La presión del estado permanece y quien controla su aparato añade, día a día, la presión social sobre quienes se resisten a sus normas. Ya no sólo hay policías de uniforme. Ahora se trata de que seamos policías todos, afeando, reprendiendo, señalando a los que hacen cosas que no nos gustan. Ya no es necesario opositar y pasar una pruebas fisicas y psicológicas, tan ridículas las unas como las otras. Ahora tenemos al policía de balcón, al comisario de red social, al verdugo que pide la pena de muerte para el que ha matado un gato.
La casa se nos llenó de hijos de zorra, sin olvido y sin perdón. Se nos llenó la ciudad de vengativos, de auscultadores, de oleores de braguetas, de esnifadores de sudores ajenos y jueces del menú.

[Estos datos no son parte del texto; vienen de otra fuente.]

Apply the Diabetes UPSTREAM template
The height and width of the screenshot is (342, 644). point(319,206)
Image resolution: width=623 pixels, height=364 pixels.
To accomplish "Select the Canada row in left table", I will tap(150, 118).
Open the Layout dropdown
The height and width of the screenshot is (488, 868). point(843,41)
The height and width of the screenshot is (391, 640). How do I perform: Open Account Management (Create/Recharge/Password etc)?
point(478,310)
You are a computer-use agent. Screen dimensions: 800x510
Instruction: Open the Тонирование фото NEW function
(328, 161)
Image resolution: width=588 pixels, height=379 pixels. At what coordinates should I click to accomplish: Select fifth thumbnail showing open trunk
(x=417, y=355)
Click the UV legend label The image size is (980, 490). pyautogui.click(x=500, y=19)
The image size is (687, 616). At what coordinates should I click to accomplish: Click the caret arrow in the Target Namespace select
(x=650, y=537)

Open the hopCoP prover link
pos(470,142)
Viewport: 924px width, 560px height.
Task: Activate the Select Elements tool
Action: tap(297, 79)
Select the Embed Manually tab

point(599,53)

Me pienso seguir follando a quien quiera, comiendo lo que me dé la gana y sintiendo empatía por quien me salga del coño. El planeta no corre peligro, entendelo bien: si nos extinguimos, el planeta va a seguir por ahí, por el espacio, dando vueltas tan campante.
Lo que corre peligro es la Humanidad, y para que sobreviva una Humanidad castrada, sin libertad y sin coraje, me importa un higo que se extinga o no. Para que permanezca una Humanidad obediente y amilanada, no vale la pena el esfuerzo.
Si tenemos que sobrevivir como especie, que sea con menos policías de lo que hacen los demás. Y si, alguna vez, de cuando en cuando, tenemos que arrearle una buena hostia al entrometido que se siente autorizado a llamarnos la atención, pues que sea en buena hora, para que aprendan de una vez que meterse a policía da impresión de autoridad, pero siempre supone un riesgo.
Porque nada es gratis. Porque la placa que se autoimponen la tienen que pagar de algún modo. Y cuanto más cara, mejor.
Y así, a lo mejor, vuelve cada cual a sus asuntos, que parece ser la base de la libertad. O lo parecía, hasta que unos se hicieron carceleros y otros chivatos, hasta que unos se hicieron perros y otros cerdos, mientras el granjero muere de risa, desde su casa, contando las reses.